§ **TASK BRIEF**: Please copy every line below that contains the string "coordinates", matching its case exactly.
☆ ☆ ☆ ☆ ☆
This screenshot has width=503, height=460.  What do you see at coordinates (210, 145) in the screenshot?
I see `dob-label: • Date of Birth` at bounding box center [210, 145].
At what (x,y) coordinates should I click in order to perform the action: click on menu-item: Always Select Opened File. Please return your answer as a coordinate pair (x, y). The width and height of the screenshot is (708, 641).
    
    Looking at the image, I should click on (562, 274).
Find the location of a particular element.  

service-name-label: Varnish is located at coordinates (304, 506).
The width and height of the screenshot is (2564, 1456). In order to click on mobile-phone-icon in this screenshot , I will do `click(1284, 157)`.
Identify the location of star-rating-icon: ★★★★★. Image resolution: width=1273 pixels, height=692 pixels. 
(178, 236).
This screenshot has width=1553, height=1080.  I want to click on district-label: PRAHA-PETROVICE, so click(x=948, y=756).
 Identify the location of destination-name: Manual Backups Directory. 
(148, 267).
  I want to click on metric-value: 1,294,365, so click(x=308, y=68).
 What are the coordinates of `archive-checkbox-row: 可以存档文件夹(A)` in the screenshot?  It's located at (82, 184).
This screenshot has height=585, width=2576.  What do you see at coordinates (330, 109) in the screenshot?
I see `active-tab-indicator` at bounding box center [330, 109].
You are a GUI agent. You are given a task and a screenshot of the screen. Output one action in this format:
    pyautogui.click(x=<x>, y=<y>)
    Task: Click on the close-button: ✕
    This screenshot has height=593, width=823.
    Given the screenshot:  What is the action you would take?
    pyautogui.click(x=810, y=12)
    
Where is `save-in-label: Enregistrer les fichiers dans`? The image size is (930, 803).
☆ ☆ ☆ ☆ ☆
§ **WRITTEN SOLUTION**:
This screenshot has width=503, height=460.  What do you see at coordinates (210, 145) in the screenshot?
At what (x,y) coordinates should I click in order to perform the action: click on menu-item: Always Select Opened File. Please return your answer as a coordinate pair (x, y). The width and height of the screenshot is (708, 641).
service-name-label: Varnish is located at coordinates (304, 506).
 What are the coordinates of `archive-checkbox-row: 可以存档文件夹(A)` in the screenshot?  It's located at (82, 184).
This screenshot has height=585, width=2576.  What do you see at coordinates (330, 109) in the screenshot?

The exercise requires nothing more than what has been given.